> PROBLEM TO WORK ON
Your response should contain every line from the data below that holds the string "agent".

DATA FOR THIS TASK: Begin

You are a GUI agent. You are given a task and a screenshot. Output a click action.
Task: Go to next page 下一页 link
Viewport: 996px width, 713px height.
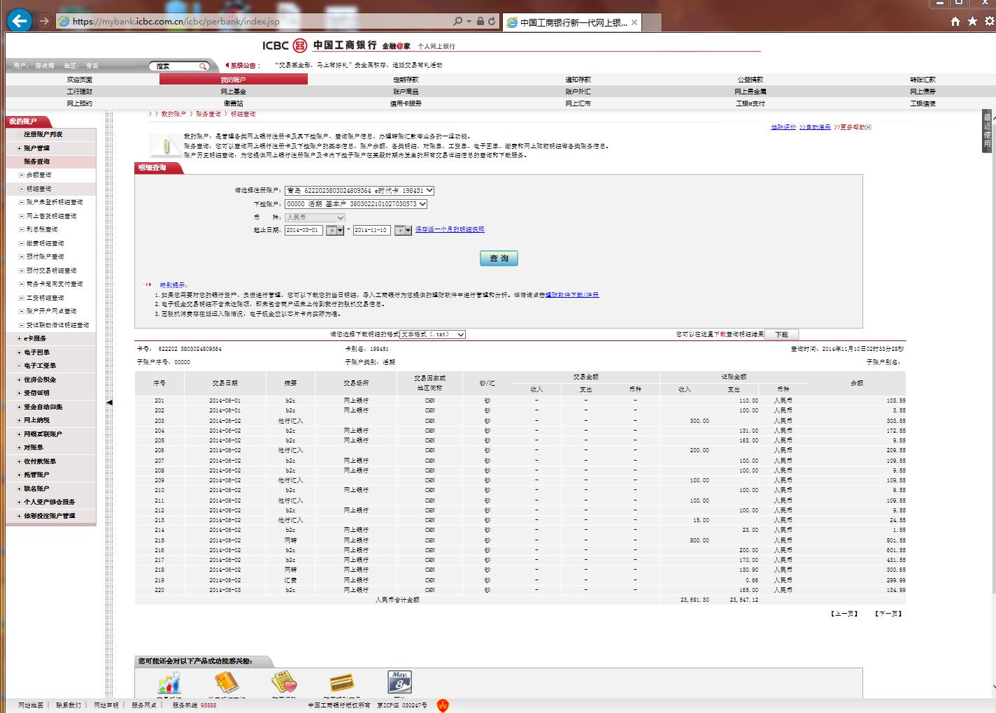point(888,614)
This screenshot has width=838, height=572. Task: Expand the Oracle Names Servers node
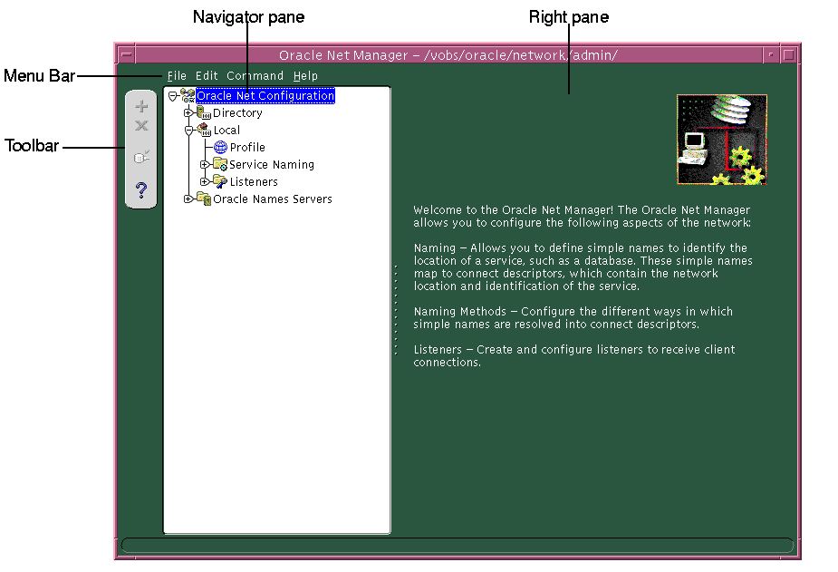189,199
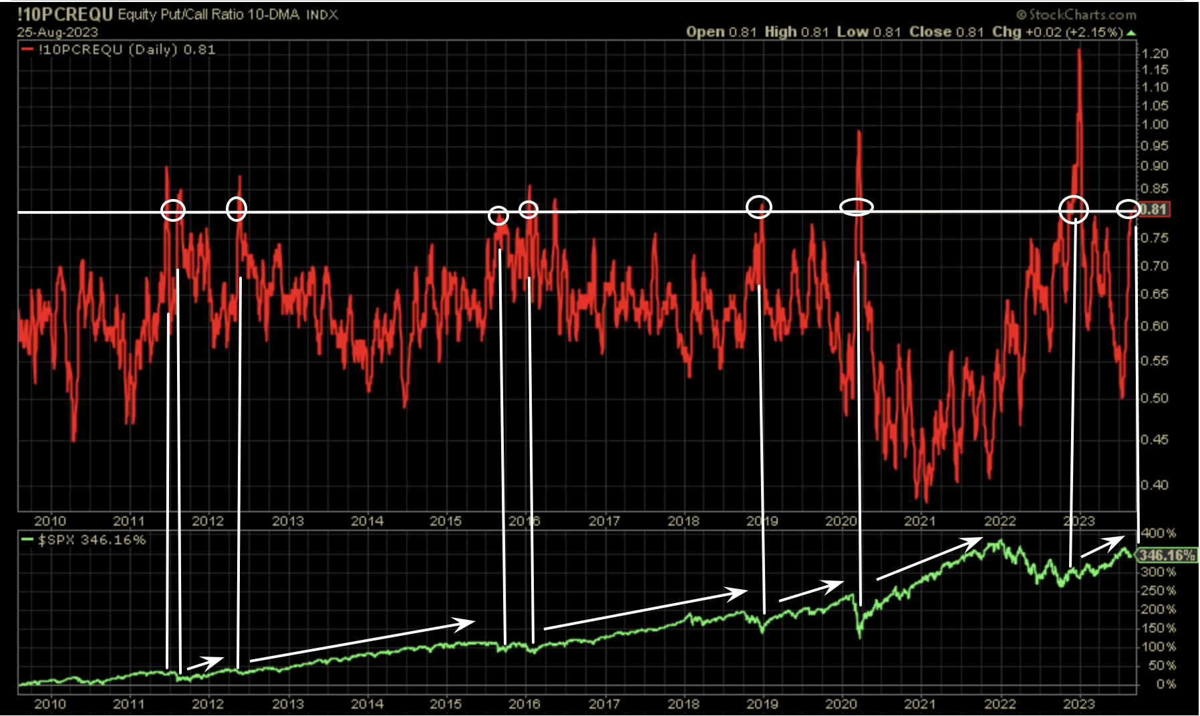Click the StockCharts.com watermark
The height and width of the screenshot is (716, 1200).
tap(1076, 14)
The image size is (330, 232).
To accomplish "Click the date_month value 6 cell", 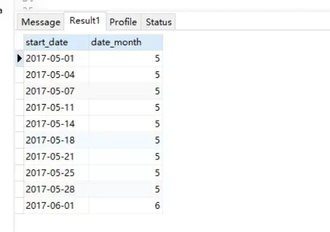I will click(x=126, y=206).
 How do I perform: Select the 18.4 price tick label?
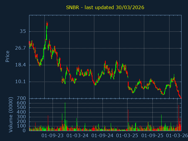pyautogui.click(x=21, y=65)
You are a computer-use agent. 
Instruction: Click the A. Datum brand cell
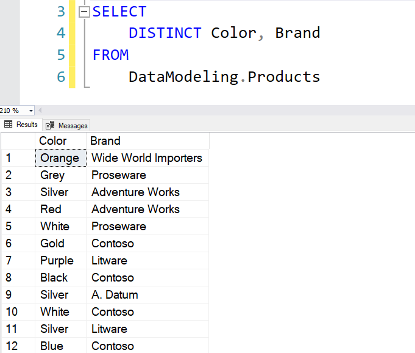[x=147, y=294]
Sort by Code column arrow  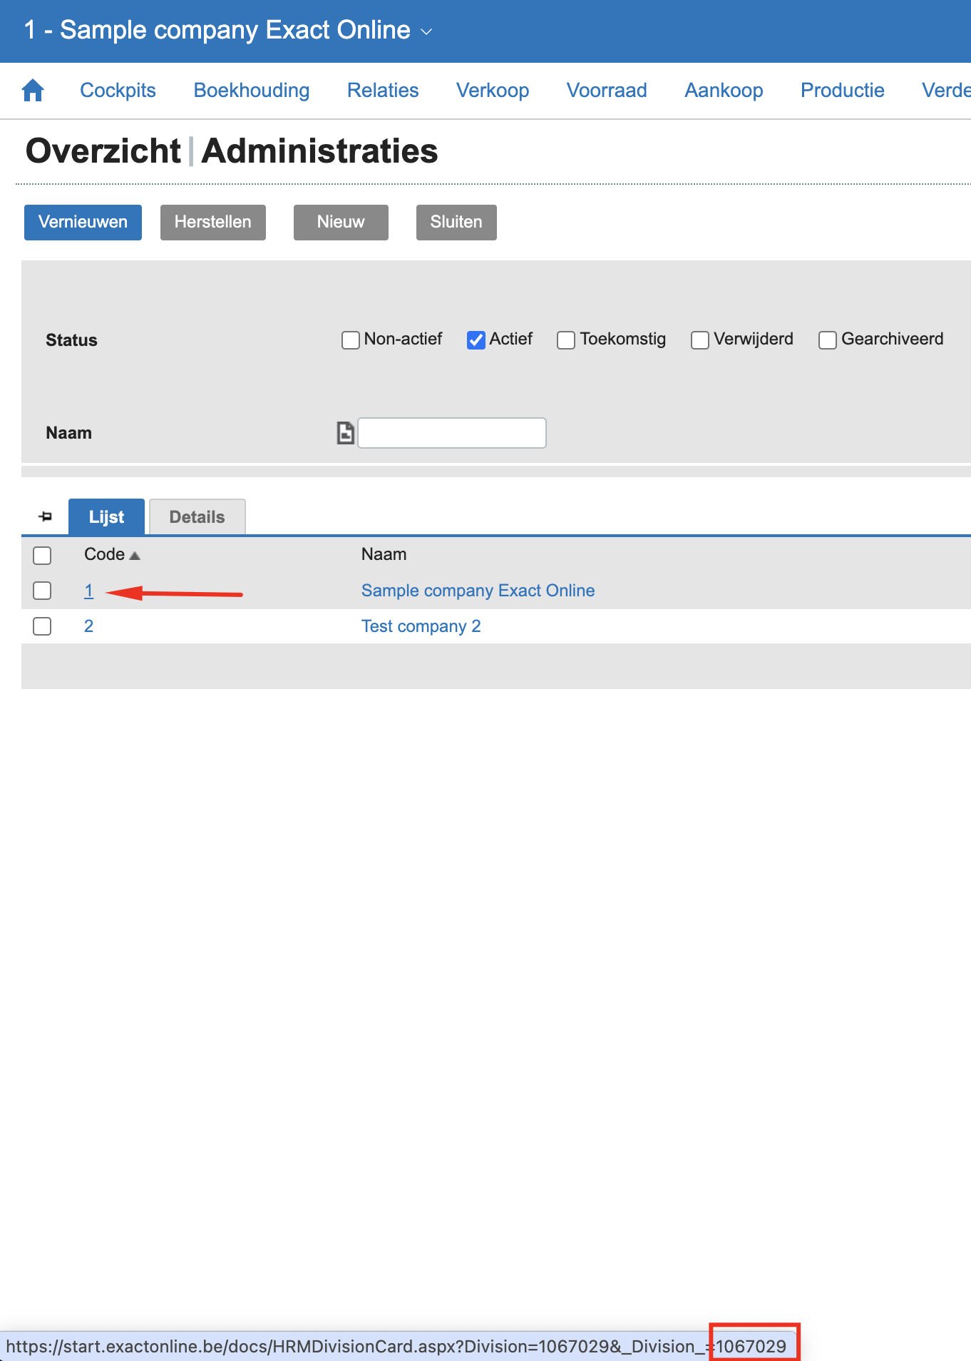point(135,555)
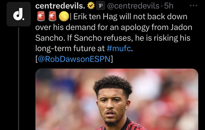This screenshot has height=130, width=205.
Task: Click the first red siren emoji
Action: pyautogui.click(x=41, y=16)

DATA FOR THIS TASK: End

> RESPONSE BELOW
You are a GUI agent. You are given a task and a screenshot. Output a click action.
You are a computer-use agent. 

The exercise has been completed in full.